Alexander Gerst forscht etwa im europäischen Labormodul "Columbus".
Zu den Sternen zu fliegen - davon hat die Menschheit über
Jahrtausende geträumt. Heute haben wir die technischen Möglichkeiten
dazu und sollten sie auch nutzen. Während es für manche darum geht,
ihre Abenteuerlust zu befriedigen - bislang reisten sieben
Weltraum-Touristen zur ISS -, werden Menschen wie Gerst von
unbändiger Neugier und Forschergeist getrieben. Denn die Raumfahrt
ermöglicht es uns, mehr über uns selbst zu erfahren - über die
Entstehung des Universums und unserer Erde. Was deren Zukunft
anbelangt, war der berühmte Astrophysiker Stephen Hawking gegen Ende
seines Lebens wenig optimistisch. Der Klimawandel, das
Bevölkerungswachstum, globale Epidemien oder Einschläge von
Asteroiden könnten die Erde bereits in 100 Jahren unbewohnbar machen,
warnte er. Um zu überleben, müsse die Menschheit bald fremde Planeten
besiedeln. Ob das irgendwann einmal gelingt, ist nach heutigen
Maßstäben allerdings fraglich. Selbst kleine, dauerhaft bewohnte
Habitate auf dem Mond oder Mars wären ein schon ein großer Schritt.
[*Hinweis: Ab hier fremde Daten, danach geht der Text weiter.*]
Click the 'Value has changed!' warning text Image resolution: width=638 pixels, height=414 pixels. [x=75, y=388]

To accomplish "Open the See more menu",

Doch auch hier kann Gersts Mission ein Beispiel geben: Der neue
Blick, den er uns über seine Fotos von der ISS aus auf unseren
Planeten ermöglicht, macht klar: Wir alle sind - trotz
unterschiedlicher Nationalitäten, Hautfarben oder Religionen -
Erdenbürger. Und diesen einen, kostbaren Planeten, den wir unser
Zuhause nennen, sollten wir beschützen.